Mueller-Wohlfahrt, maverick doctor with magic hands, to quit Bayern
Dr Hans-Wilhelm Mueller-Wohlfahrt, who remains a maverick in medical circles but whose former patients are a "who's who" of sports stars, is to bring an end to a decades-long link with Bayern Munich, the Bundesliga club announced on Friday.
Mueller-Wohlfahrt, an orthopaedic and sports medicine specialist, has been Bayern's club medic for more than 40 years, with a short interruption after a fall-out with then-coach Pep Guardiola.
The 77-year-old is hailed as a medical genius by his legion of high-profile fans in elite sport, but his detractors remain dubious of his unusual techniques.
Mueller-Wohlfahrt built up his reputation by working with Bayern Munich stars, like Franz Beckenbauer, in the 1970s.
Having treated Germany's top footballers for the last few decades, he was also team doctor for the German international side between 1995-2018.
Athletics legends Usain Bolt, Paula Radcliffe and Maurice Greene are some of the big names outside football who overcame career-threatening injuries after being treated in Munich by Mueller-Wohlfahrt.
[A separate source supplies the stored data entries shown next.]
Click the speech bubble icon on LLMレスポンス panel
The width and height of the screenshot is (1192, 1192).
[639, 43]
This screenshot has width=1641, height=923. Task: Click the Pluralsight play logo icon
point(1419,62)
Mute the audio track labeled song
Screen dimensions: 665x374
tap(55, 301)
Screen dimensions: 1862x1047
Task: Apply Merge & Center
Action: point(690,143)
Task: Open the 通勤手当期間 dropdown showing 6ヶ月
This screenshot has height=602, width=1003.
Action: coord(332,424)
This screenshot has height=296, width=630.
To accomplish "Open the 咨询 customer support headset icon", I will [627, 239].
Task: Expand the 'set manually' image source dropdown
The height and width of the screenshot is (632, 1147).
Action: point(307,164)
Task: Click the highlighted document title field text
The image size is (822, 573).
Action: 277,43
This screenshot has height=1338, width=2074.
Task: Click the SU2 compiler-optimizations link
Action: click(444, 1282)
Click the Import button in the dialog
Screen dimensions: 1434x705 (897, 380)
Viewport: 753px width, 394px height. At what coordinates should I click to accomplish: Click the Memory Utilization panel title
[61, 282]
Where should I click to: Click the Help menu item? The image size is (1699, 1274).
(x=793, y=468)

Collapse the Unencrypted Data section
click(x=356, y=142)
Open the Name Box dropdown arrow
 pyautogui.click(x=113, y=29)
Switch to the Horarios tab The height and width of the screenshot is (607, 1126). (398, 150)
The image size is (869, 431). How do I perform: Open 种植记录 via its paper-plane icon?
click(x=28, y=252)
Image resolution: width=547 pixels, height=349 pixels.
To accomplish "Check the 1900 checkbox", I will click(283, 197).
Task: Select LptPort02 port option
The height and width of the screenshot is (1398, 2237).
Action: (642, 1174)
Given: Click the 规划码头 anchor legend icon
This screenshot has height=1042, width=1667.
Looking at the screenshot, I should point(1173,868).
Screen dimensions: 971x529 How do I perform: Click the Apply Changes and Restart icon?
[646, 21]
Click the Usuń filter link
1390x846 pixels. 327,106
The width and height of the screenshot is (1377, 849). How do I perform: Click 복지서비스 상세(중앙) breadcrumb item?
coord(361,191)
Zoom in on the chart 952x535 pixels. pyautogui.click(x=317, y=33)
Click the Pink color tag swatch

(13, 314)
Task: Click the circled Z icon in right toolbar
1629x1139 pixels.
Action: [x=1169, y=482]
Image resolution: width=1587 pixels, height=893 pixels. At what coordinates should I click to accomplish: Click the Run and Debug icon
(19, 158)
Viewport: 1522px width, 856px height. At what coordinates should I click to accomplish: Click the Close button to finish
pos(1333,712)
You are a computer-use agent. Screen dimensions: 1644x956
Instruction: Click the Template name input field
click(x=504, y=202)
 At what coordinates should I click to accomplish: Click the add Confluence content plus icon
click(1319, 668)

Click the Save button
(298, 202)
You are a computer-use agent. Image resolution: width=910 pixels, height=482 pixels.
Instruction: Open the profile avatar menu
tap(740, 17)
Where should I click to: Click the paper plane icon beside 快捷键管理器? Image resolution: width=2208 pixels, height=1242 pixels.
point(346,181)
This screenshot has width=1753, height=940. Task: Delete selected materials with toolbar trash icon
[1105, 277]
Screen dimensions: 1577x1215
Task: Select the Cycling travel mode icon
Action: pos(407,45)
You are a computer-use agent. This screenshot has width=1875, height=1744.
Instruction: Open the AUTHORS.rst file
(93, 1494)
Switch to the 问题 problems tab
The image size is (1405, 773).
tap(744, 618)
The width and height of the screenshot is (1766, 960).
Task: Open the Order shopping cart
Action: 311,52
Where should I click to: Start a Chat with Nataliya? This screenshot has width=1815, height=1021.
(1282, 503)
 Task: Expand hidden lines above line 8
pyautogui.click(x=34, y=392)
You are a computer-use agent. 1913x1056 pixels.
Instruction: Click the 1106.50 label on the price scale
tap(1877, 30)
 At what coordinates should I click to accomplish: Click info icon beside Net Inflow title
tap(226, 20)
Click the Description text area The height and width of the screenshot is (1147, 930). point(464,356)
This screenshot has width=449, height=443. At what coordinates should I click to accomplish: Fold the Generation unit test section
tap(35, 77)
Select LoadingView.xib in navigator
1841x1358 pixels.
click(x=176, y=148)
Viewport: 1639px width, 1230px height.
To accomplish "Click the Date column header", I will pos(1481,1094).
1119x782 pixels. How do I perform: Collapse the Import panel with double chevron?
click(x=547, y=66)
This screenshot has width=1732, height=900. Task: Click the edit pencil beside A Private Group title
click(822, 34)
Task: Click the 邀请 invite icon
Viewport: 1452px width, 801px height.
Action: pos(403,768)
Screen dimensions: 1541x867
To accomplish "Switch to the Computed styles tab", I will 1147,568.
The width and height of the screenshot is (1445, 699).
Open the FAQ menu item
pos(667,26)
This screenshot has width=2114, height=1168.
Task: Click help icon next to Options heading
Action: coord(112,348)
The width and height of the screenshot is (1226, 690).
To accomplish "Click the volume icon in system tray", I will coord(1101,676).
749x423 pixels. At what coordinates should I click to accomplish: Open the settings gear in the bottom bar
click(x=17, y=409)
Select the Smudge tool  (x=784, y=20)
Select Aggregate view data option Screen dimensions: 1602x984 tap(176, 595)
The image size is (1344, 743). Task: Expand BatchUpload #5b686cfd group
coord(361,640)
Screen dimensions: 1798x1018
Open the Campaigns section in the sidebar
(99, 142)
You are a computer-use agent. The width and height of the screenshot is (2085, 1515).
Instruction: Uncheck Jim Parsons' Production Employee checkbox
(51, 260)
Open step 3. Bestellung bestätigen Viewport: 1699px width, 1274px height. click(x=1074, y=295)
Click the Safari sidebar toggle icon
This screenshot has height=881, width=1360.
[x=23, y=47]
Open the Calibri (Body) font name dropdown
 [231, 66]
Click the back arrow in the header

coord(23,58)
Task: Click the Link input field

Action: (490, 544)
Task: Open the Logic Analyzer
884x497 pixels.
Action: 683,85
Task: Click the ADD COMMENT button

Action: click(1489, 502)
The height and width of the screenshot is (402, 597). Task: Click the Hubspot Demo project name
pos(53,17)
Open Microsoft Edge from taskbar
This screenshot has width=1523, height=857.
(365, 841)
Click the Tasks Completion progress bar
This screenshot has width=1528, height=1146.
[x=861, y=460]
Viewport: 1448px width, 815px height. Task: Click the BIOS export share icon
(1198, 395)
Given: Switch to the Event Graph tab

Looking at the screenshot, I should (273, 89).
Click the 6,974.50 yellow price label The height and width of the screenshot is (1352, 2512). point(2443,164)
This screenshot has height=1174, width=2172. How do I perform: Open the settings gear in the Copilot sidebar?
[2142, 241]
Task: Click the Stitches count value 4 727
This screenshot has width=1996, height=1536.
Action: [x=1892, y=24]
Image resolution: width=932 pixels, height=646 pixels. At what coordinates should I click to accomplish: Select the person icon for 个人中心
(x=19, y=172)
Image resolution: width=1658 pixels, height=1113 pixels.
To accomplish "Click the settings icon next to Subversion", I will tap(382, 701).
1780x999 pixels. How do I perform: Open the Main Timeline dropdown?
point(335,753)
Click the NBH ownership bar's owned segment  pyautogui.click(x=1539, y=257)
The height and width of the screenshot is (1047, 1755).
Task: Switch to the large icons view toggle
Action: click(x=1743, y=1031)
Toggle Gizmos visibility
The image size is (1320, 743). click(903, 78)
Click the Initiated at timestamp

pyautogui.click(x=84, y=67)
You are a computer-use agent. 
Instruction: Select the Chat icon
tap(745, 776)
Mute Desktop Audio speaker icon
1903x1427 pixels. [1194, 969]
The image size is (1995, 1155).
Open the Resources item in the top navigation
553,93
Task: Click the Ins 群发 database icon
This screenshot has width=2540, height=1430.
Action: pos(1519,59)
Bolt was first treated by the German as a 16-year-old and the Jamaican crucially sought help from the man he called a "second father" for a calf injury ahead of the Rio Olympics where he went on to win three gold medals.
"What I find particularly impressive is that he makes the correct diagnosis after the very first examination, without needing scans or x-rays," Germany head coach Joachim Loew has said.
"He does it with his hands, which must have some magic in them, his experience and his intuition."
Mueller-Wohlfahrt has argued his techniques rely more on experience than "magic".
"I 'see' with my fingers, I can tell if the muscle is injured just through the tension in it," he wrote in his autobiography.
"I have diagnosed 35 000 muscle injuries in my life and acquired these abilities through daily exercise, like a pianist or a violinist."
Mueller-Wohlfahrt's methods are not to everyone's taste.
His intensive use of actovegin, an amino acid made from veal blood which he injects into injured tendons, has led to allegations of quackery by senior figures in his field.
None of Mueller-Wohlfahrt's work has been analysed by other doctors, nor has he published anything about his use of actovegin.
It led to Travis Tygart, CEO of the United States' Anti-Doping Agency, branding Mueller-Wohlfahrt's reliance on injections as a "Frankenstein-type experiment".
Mueller-Wohlfahrt admits to being an "empirical doctor", who relies not on medical research, but on the feedback of his patients.
In a statement Friday, the doctor, who will now focus on his patients at his Alter Hof surgery in central Munich, said: "Looking back at my 40 years at FC Bayern, I'm happy and very satisfied.
"The experiences we've made here, the successes we've celebrated together and most importantly the people I've met at this club, have shaped my life permanently. I wish FC Bayern all the best for the future!"